YOUR TASK: Give back the whole listing verbatim, printing none of its pictures.

#### PROVIDED MATERIAL

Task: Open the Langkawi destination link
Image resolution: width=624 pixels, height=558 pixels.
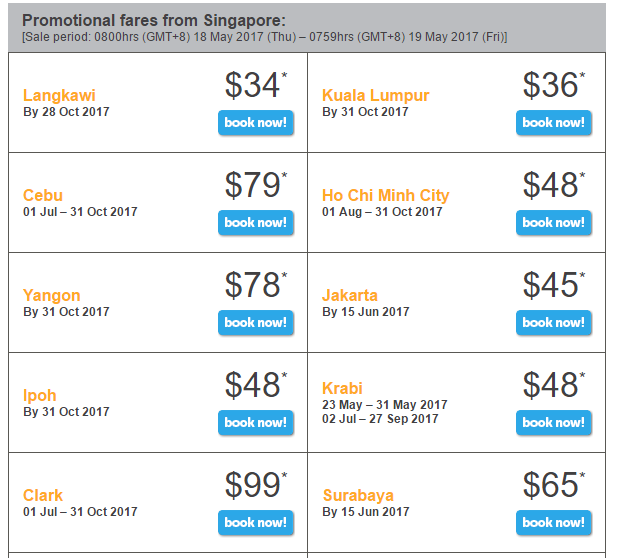Action: pyautogui.click(x=59, y=96)
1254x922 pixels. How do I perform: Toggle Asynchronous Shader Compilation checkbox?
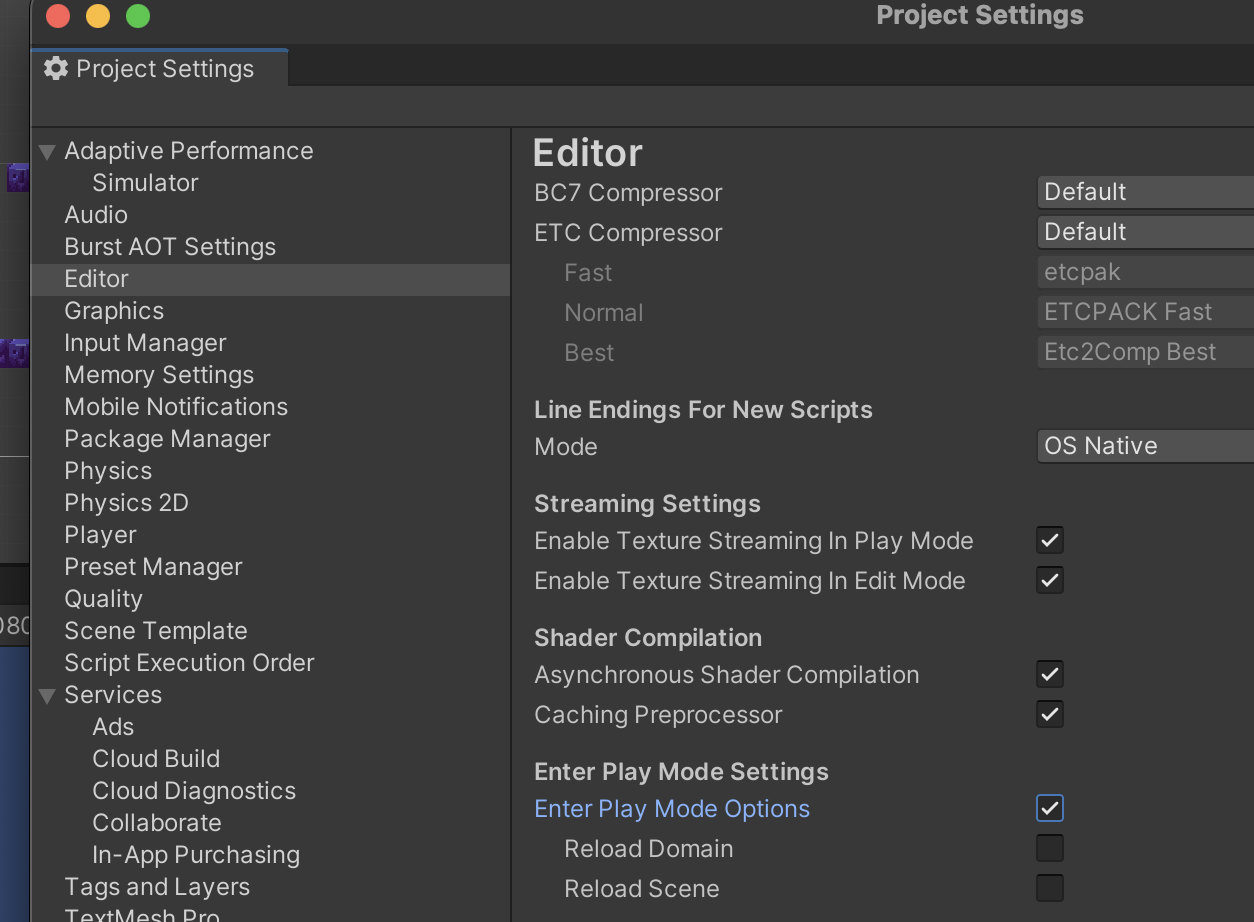(x=1049, y=675)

########

SOLUTION TO THIS PROBLEM:
Task: Open the Langkawi destination link
Image resolution: width=624 pixels, height=558 pixels.
Action: pyautogui.click(x=59, y=96)
1254x922 pixels. How do I perform: Toggle Asynchronous Shader Compilation checkbox?
(x=1049, y=675)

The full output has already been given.